— Begin Given text —

Variational inference

We will fit a simple 1D Bayesian linear regression with known variance. The likelihood is given by,

\[y \sim \mathcal{N}(w_0 + w_1x,\ 1),\]

and the prior is,

\[w_0, w_1 \sim N(0,\ I).\]
[1]:
import jax.numpy as jnp
import jax.random as jr
import matplotlib.pyplot as plt
from jax.scipy.stats import multivariate_normal, norm

from flowjax.bijections import Affine
from flowjax.distributions import StandardNormal
from flowjax.flows import masked_autoregressive_flow
from flowjax.train.losses import ElboLoss
from flowjax.train.variational_fit import fit_to_variational_target

# generate observed data
data_key = jr.PRNGKey(0)
w_0 = 0.5
w_1 = -0.5

n = 20
key, x_key, noise_key = jr.split(data_key, 3)
x = jr.uniform(x_key, shape=(n,)) * 4 - 2
y = w_0 + w_1 * x + jr.normal(noise_key, shape=(n,))

We can define our objective, via the unnormalised posterior distribution. This maps samples \(w\) to a vector of unnormalised probabilites

[2]:
def unormalized_posterior(w):
    likelihood = norm.logpdf(y, w[0] + x * w[1]).sum()
    prior = norm.logpdf(w).sum()  # Standard normal prior
    return (likelihood + prior).sum()

We define and fit the flow. Note that we set invert=False, which loosely speaking specifies that we prioritise faster sample and sample_and_log_prob methods for the flow, instead of a fast log_prob method. The evidence lower bound (ELBO) approximation is computed using the sample_and_log_prob method.

[3]:
loss = ElboLoss(unormalized_posterior, num_samples=100)

key, flow_key, train_key = jr.split(key, 3)
flow = masked_autoregressive_flow(
    flow_key, base_dist=StandardNormal((2,)), transformer=Affine(), invert=False,
)

# Train the flow variationally
flow, losses = fit_to_variational_target(
    train_key, flow, loss, learning_rate=1e-3, steps=400,
)
100%|██████████| 400/400 [00:02<00:00, 155.93it/s, loss=29.5]

We can now visualise the learned posterior, here using contour plots to show the approximate (blue) and true (red) posterior

[4]:
def plot_density(
    ax, density_fn, xmin=-5, xmax=5, ymin=-5, ymax=5, n=100, levels=None, cmap="Blues",
):
    xvalues = jnp.linspace(xmin, xmax, n)
    yvalues = jnp.linspace(ymin, ymax, n)
    x, y = jnp.meshgrid(xvalues, yvalues)

    points = jnp.hstack([x.reshape(-1, 1), y.reshape(-1, 1)])

    log_prob = density_fn(points).reshape(n, n)
    prob = jnp.exp(log_prob)

    ax.contour(
        prob, levels=levels, extent=[xmin, xmax, ymin, ymax], origin="lower", cmap=cmap,
    )

    ax.set_xlim(xmin, xmax)
    ax.set_ylim(ymin, ymax)

— End Given text —
— Begin Source material —

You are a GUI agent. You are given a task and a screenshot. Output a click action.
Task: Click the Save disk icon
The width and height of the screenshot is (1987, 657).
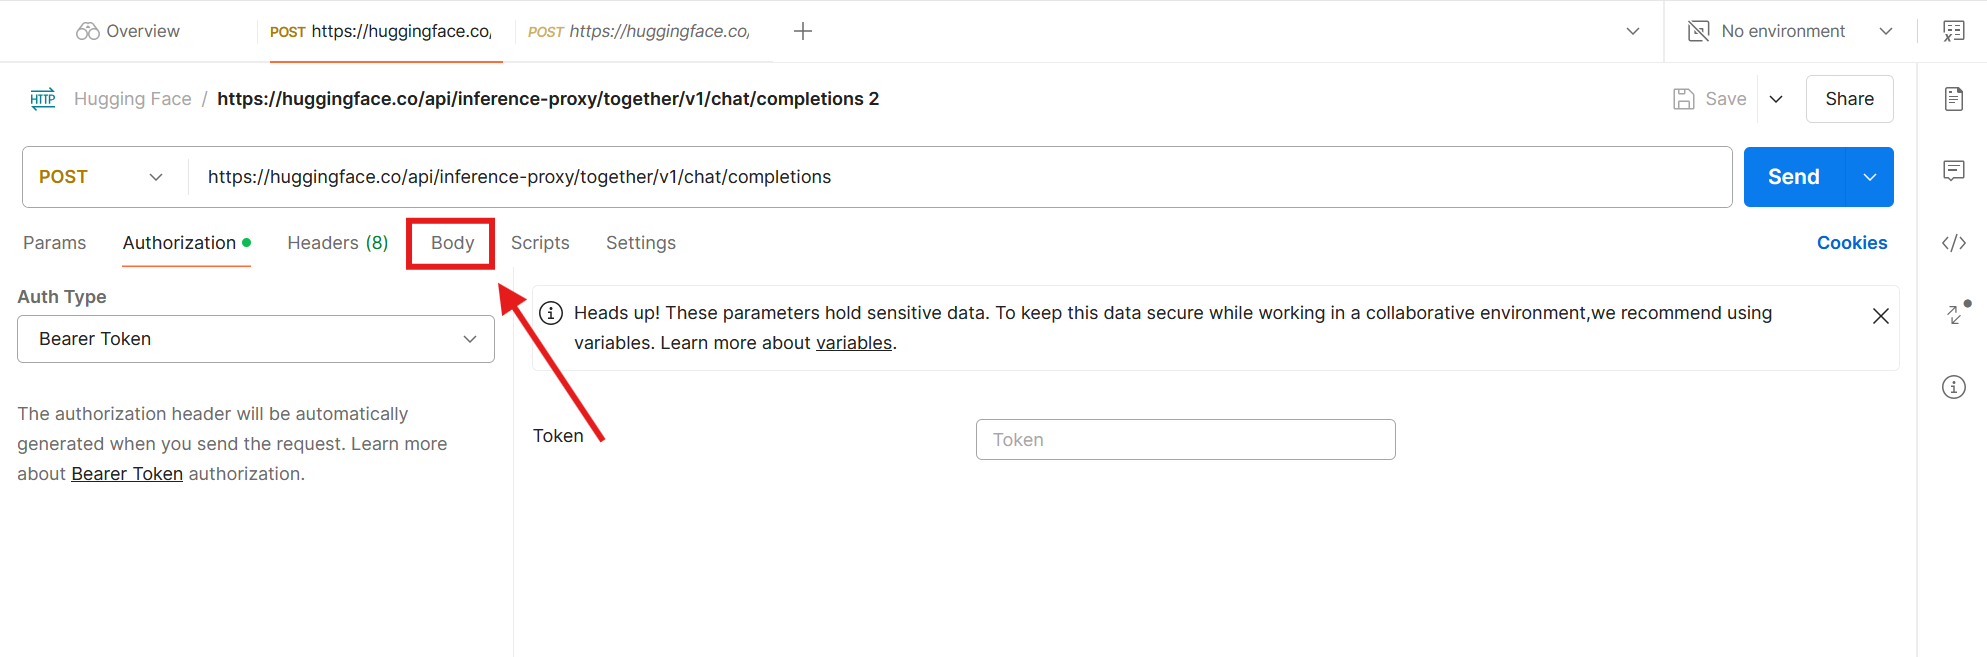coord(1684,99)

— End Source material —

In the variational inference page, what does setting invert=False prioritize for the flow?

▸ **Exercise answer**
Faster sample and sample_and_log_prob methods, instead of a fast log_prob method.